> _EXERCISE_: Can you write out again everything in the records below from the line containing "Analyses graphiques (814, 64)" down to the line containing "Démocratie (1046, 116)", both included, with every coordinate in the answers raised by 34? Give only those lines.
+ + + +
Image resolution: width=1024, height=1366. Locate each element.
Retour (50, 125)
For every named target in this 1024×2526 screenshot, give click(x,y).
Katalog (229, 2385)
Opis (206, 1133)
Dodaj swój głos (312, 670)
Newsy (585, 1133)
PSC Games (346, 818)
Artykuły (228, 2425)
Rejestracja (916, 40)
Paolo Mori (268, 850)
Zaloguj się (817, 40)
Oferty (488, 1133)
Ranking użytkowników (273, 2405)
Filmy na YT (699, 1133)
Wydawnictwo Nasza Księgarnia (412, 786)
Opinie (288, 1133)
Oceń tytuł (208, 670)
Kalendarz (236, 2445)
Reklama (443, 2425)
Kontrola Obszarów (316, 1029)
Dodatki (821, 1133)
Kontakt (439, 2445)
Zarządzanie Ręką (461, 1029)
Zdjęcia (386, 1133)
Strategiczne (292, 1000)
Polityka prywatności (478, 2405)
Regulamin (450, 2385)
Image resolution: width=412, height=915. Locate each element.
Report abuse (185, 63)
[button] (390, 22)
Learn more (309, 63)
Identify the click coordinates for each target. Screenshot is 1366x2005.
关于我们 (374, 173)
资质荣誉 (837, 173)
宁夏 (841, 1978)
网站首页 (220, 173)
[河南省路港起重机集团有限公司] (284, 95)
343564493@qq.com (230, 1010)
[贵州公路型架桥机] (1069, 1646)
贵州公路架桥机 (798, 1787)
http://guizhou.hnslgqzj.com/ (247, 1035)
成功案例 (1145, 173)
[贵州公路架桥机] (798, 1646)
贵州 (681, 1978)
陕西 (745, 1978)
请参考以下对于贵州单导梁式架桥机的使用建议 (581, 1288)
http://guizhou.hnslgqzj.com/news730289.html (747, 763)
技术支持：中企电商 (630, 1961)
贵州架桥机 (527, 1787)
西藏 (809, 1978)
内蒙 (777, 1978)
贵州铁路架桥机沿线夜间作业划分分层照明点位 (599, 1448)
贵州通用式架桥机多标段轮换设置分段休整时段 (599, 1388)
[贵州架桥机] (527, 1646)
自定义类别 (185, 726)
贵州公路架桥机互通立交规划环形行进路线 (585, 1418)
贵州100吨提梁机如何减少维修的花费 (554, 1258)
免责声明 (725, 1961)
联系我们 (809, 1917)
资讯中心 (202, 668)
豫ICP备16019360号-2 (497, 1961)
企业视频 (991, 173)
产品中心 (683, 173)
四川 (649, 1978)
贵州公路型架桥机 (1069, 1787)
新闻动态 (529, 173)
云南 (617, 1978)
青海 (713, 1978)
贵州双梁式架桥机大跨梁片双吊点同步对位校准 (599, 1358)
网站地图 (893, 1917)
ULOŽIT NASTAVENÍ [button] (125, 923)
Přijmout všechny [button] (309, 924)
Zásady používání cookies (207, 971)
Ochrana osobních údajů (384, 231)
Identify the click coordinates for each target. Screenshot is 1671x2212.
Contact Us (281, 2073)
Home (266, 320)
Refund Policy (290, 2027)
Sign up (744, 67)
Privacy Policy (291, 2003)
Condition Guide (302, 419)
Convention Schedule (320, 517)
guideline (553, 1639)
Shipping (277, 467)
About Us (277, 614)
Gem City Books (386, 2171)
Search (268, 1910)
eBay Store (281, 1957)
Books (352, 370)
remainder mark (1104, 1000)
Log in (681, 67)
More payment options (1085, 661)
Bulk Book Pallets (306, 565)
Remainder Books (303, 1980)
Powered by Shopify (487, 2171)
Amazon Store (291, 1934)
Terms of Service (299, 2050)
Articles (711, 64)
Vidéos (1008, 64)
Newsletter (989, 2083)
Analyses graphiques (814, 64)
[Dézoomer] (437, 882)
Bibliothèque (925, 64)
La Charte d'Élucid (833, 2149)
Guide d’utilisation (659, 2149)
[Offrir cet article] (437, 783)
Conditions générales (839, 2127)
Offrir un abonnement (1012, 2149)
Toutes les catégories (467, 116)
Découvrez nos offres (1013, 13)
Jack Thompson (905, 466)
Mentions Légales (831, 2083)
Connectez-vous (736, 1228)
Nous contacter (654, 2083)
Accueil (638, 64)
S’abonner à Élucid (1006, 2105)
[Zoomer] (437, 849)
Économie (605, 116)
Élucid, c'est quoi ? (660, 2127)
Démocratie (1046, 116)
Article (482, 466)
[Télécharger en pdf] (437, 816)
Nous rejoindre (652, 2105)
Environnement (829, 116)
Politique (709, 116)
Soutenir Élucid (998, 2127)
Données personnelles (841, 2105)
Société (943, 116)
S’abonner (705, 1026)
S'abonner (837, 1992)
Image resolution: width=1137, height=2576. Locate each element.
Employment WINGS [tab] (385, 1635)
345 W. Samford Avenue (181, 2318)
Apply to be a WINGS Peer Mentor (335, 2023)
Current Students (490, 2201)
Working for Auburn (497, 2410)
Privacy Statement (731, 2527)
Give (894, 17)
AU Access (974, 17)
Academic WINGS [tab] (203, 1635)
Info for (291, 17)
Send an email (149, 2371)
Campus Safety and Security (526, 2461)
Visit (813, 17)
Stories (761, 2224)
+ + + +
> _WRITTEN RESPONSE_:
Analyses graphiques (848, 98)
[Dézoomer] (471, 916)
Bibliothèque (959, 98)
La Charte d'Élucid (867, 2183)
Guide d’utilisation (693, 2183)
[Offrir cet article] (471, 817)
Conditions générales (873, 2161)
Offrir un abonnement (1046, 2183)
Toutes les catégories (501, 150)
Découvrez nos offres (1047, 47)
Jack Thompson (939, 500)
Mentions Légales (865, 2117)
Connectez-vous (770, 1262)
Nous contacter (688, 2117)
Accueil (672, 98)
S’abonner à Élucid (1040, 2139)
[Zoomer] (471, 883)
Économie (639, 150)
Élucid, c'est quoi ? (694, 2161)
Démocratie (1080, 150)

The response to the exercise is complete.